Литмир - Электронная Библиотека
Содержание  
A
A

«Что теперь Рим?.. — писал в те же годы М. С. Волков. — Город… беспрестанно убывающий, разрушающийся, покидаемый, пустеющий. В нем есть только прошедшее, а настоящего нет ничего. Душа его — в картинах, статуях и зданиях» (Отрывки из заграничных писем (1844–1848) Матвея Волкова. СПб., 1857. С. 129). «Развалина материальная, развалина духовная — вот что был Рим в 40-х годах…»— свидетельствовала А. О. Смирнова (Смирнова-Россет А. О. Дневник. Воспоминания. С. 50).

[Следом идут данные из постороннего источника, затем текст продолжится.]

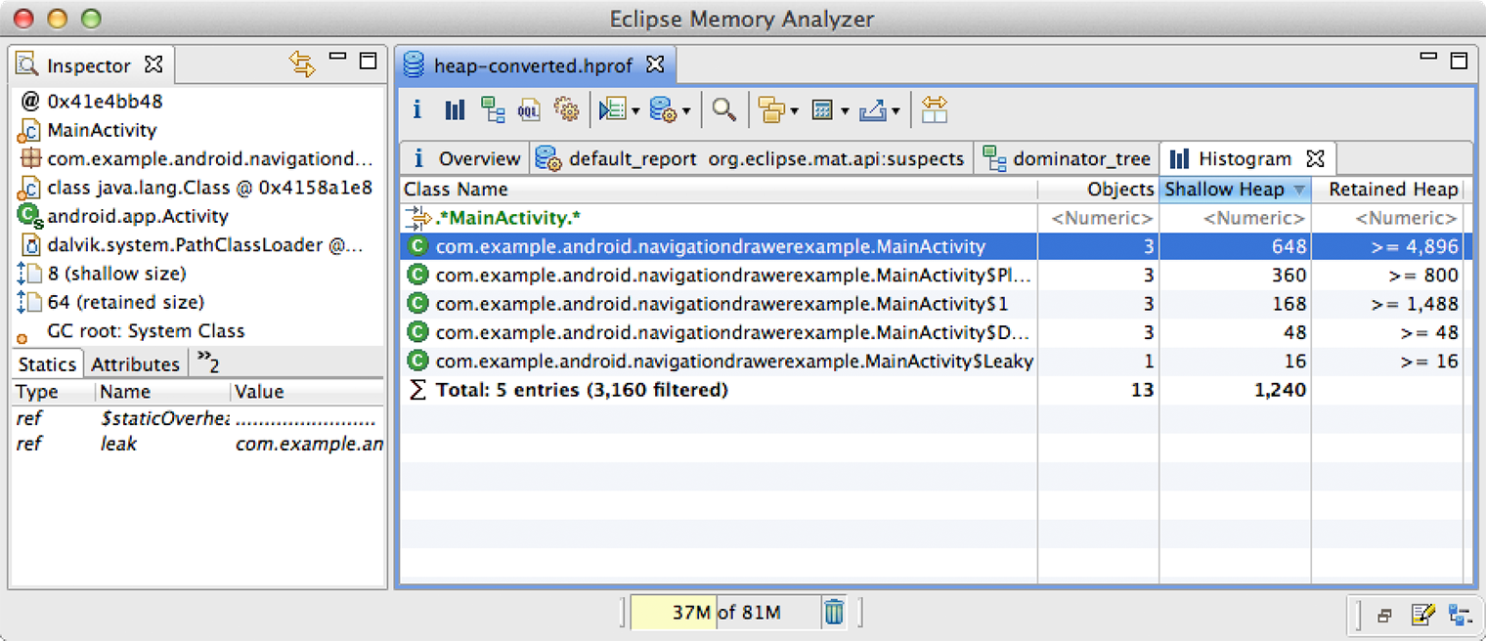This screenshot has width=1486, height=641.
Task: Expand the export results dropdown arrow
Action: [x=896, y=111]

По словам Анненкова, Рим, «под управлением папы Григория XVI, обращен был официально и формально только к прошлому… Последующие события доказали, что народ не был сохранен от постороннего влияния, и подтвердили… старую истину, что государство, находящееся в Европе, не может убежать от Европы…. Гоголь знал это, но встречал явление с некоторой грустью… Видно было, что утрата некоторых старых обычаев, прозреваемая им в будущем… поражала его неприятным образом» (Анненков П. В. Н. В. Гоголь в Риме летом 1841 года. С. 67–68). В повести «Рим» Гоголь писал об итальянском народе: «Европейское просвещение как будто с умыслом не коснулось его и не водрузило в грудь ему своего холодного усовершенствования. Самое духовное правительство, этот странный уцелевший призрак минувших времен, осталось как будто для того, чтобы сохранить народ от постороннего влияния…» П. В. Анненков сообщал, в частности, о прогулках с Гоголем в окрестностях Рима летом 1841 года: «…мы проезжали уединенные римские поля и были в горах… в городах, которые лепятся на вершинах скал, к которым нет дорог и где только один способ сообщения известен: это верхом на осле. В этих городах встретили мы народонаселение совершенно дикое, едва знающее употребление монеты и, кажется, только сейчас вышедшее из первого состояния человека естественного, a la Rousseau <по Руссо; фр.>. И это рядом с Римом! Да что! В Сабинских горах есть еще деревни, где говорят по-латыни! Но со всем тем нельзя же даром жить на классической почве; как нынче, так и за несколько веков, люди и народы, приходившие в Рим, всегда уносили еще что-нибудь, кроме богатства его. Это моральное влияние Рима на народ, теперь обитающий около него…» (Анненков П. В. Письма из-за границы. С. 30–31).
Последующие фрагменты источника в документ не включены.